| Short problem |
Write out every line of the records below again, requests included, and increase each coordinate in the answers by 138. Omit the pictures.

━━━━━━━━━━

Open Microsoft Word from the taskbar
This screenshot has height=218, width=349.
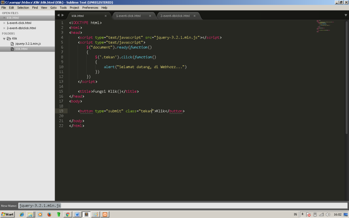(x=77, y=214)
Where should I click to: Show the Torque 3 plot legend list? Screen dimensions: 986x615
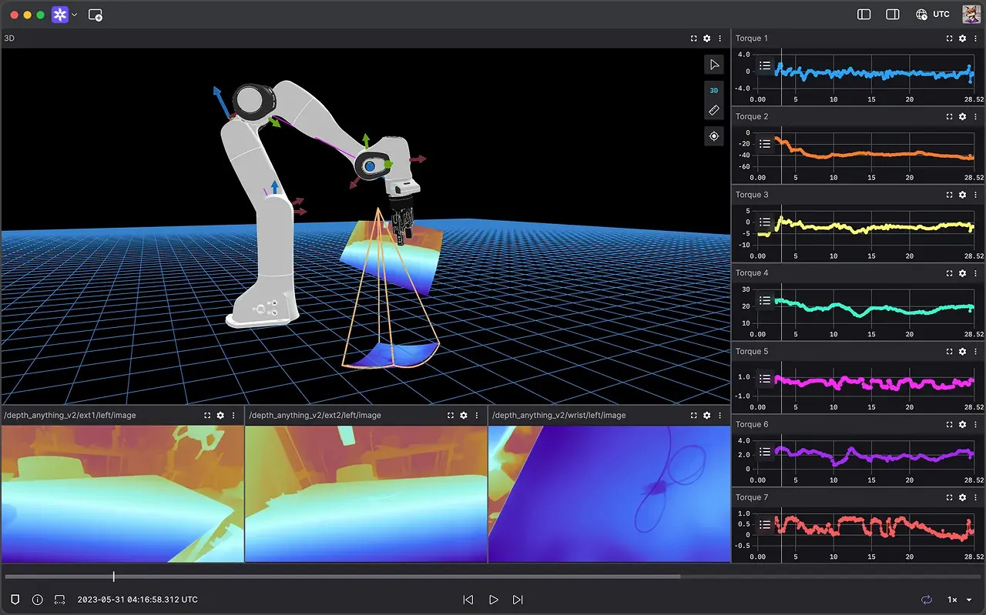click(763, 223)
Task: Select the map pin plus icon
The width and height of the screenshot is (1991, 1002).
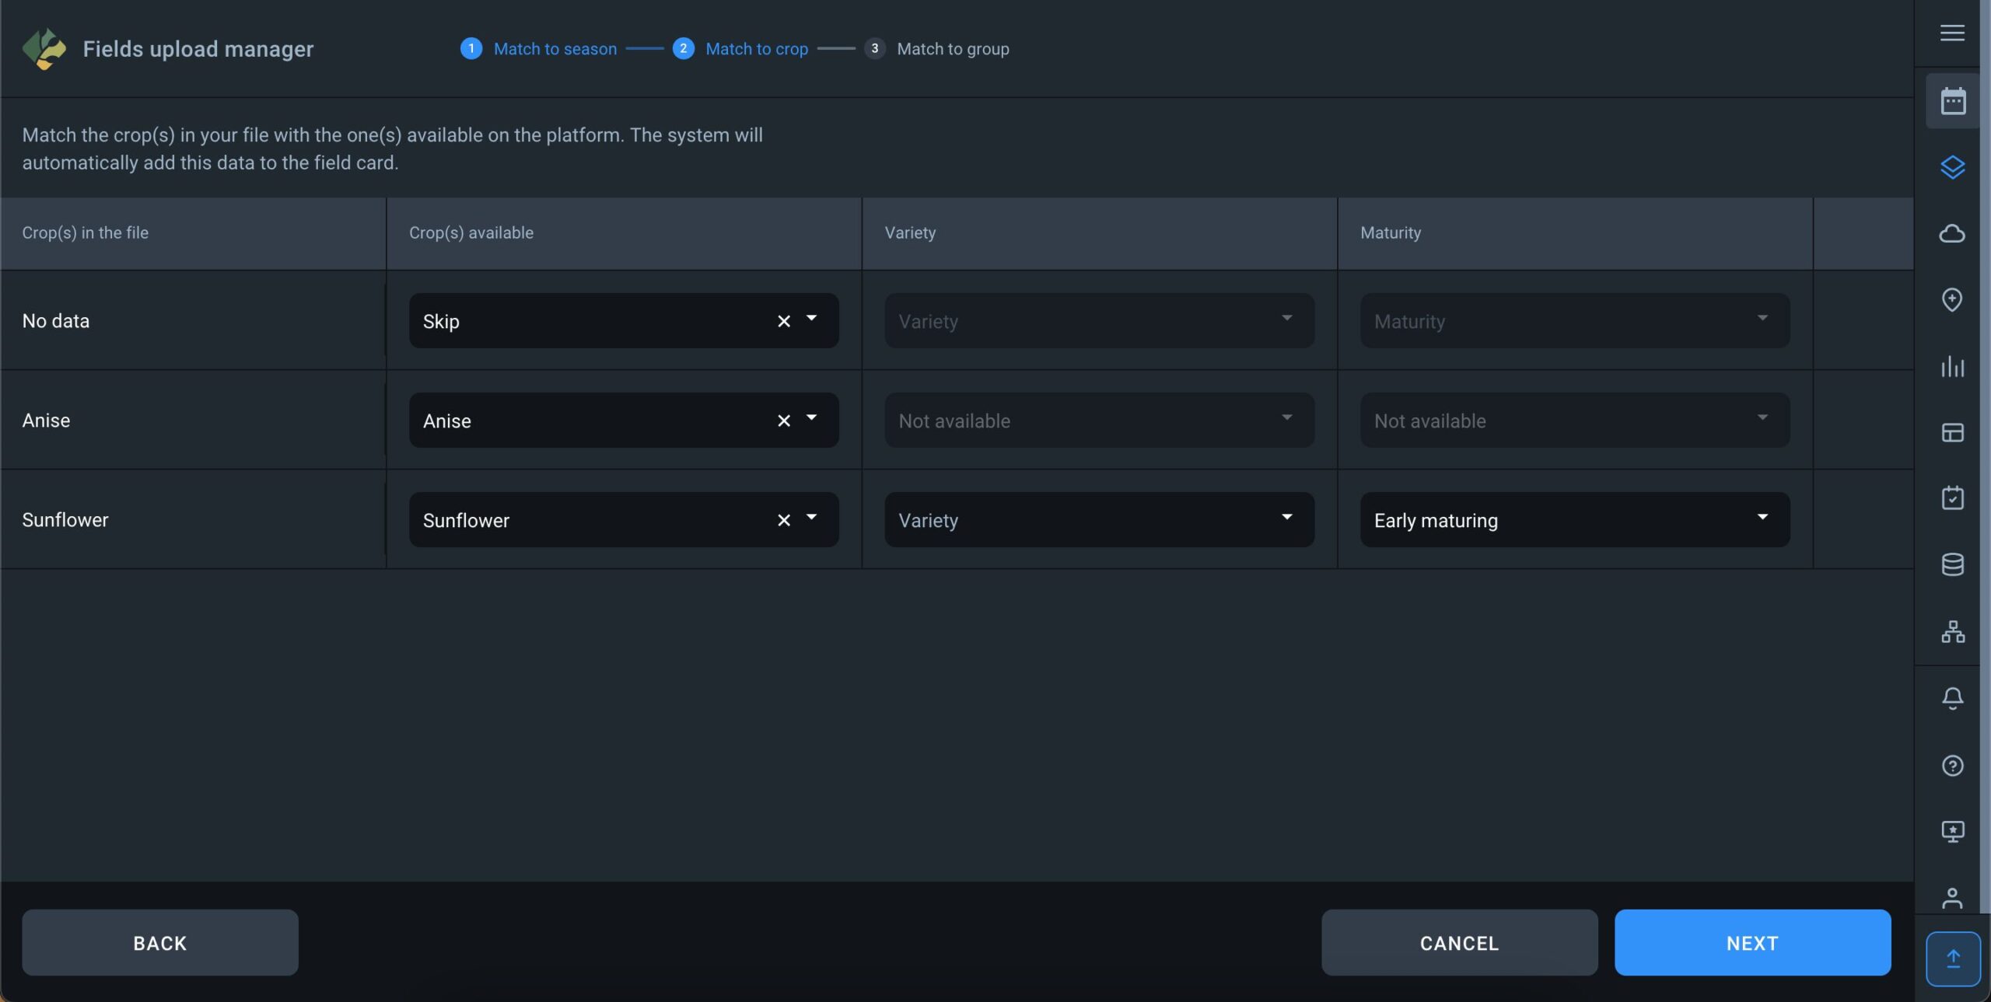Action: pyautogui.click(x=1952, y=299)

━━━━━━━━━━

| Solution to the exercise |
Open Microsoft Word from the taskbar
This screenshot has height=218, width=349.
(x=215, y=352)
Where should I click to: Show the Torque 3 plot legend list? Screen dimensions: 986x615
click(901, 361)
Task: Select the map pin plus icon
The width and height of the screenshot is (1991, 1002).
Action: pyautogui.click(x=2090, y=437)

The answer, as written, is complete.